- [REQUIREMENT]: Copy only the lines between the one containing "You are a GUI" and the end of the records, both included, leaving out pictures.

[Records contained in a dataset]
----------------
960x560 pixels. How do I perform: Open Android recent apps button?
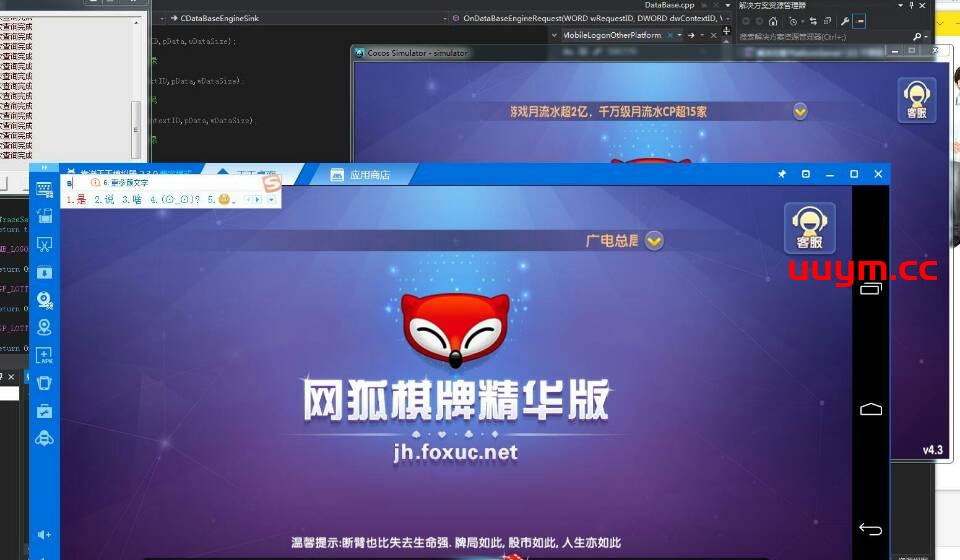870,290
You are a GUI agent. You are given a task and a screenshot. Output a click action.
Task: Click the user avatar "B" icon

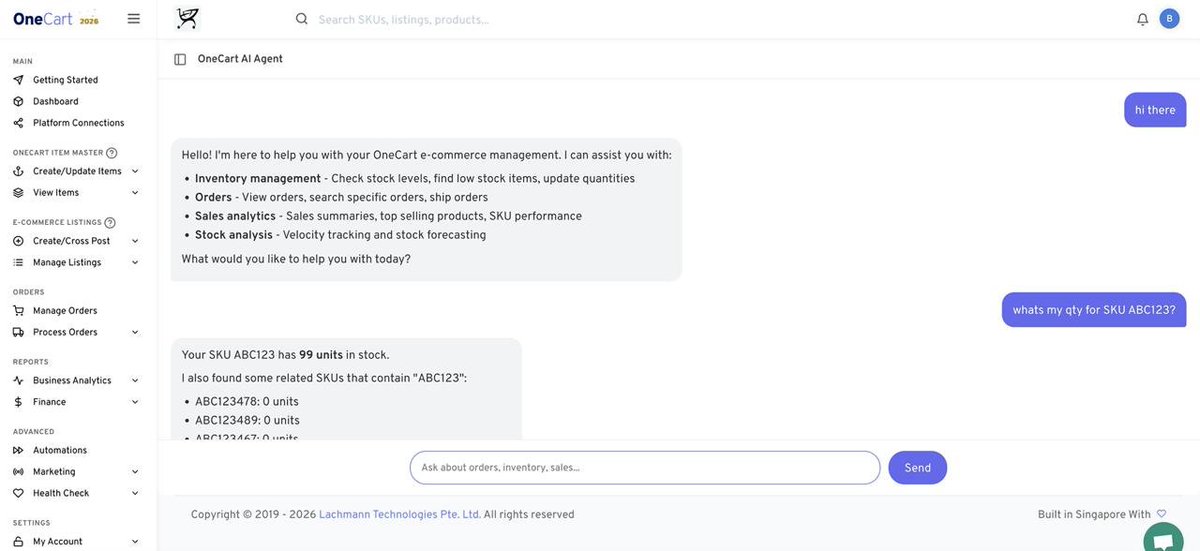coord(1169,18)
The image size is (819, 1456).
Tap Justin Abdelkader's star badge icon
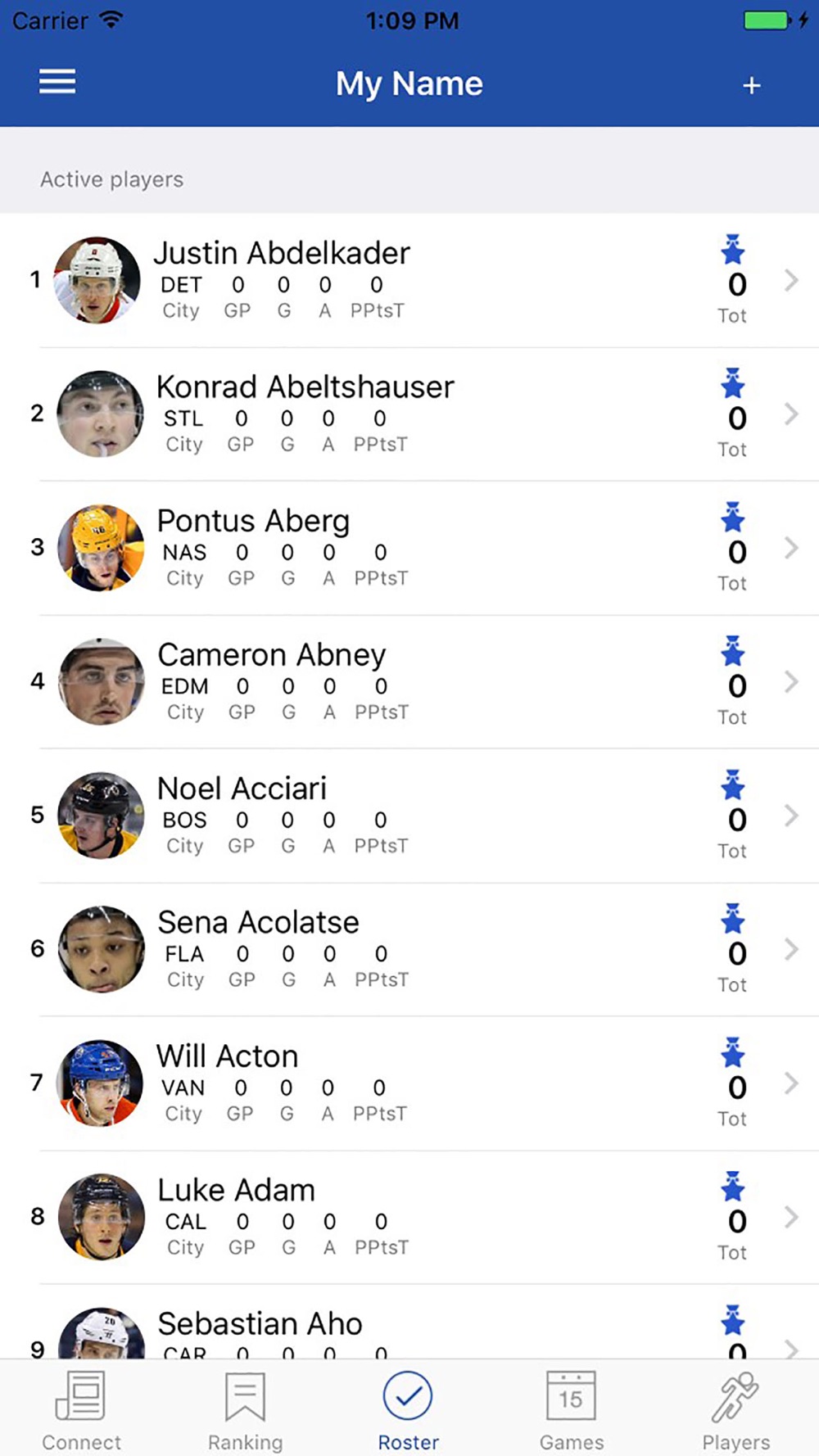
----------------
- [ANSWER TO THIS TASK]:
You are a GUI agent. You are given a task and a screenshot. Output a click action.
Task: Click the user avatar "B" icon

coord(1169,18)
The image size is (819, 1456).
Tap Justin Abdelkader's star badge icon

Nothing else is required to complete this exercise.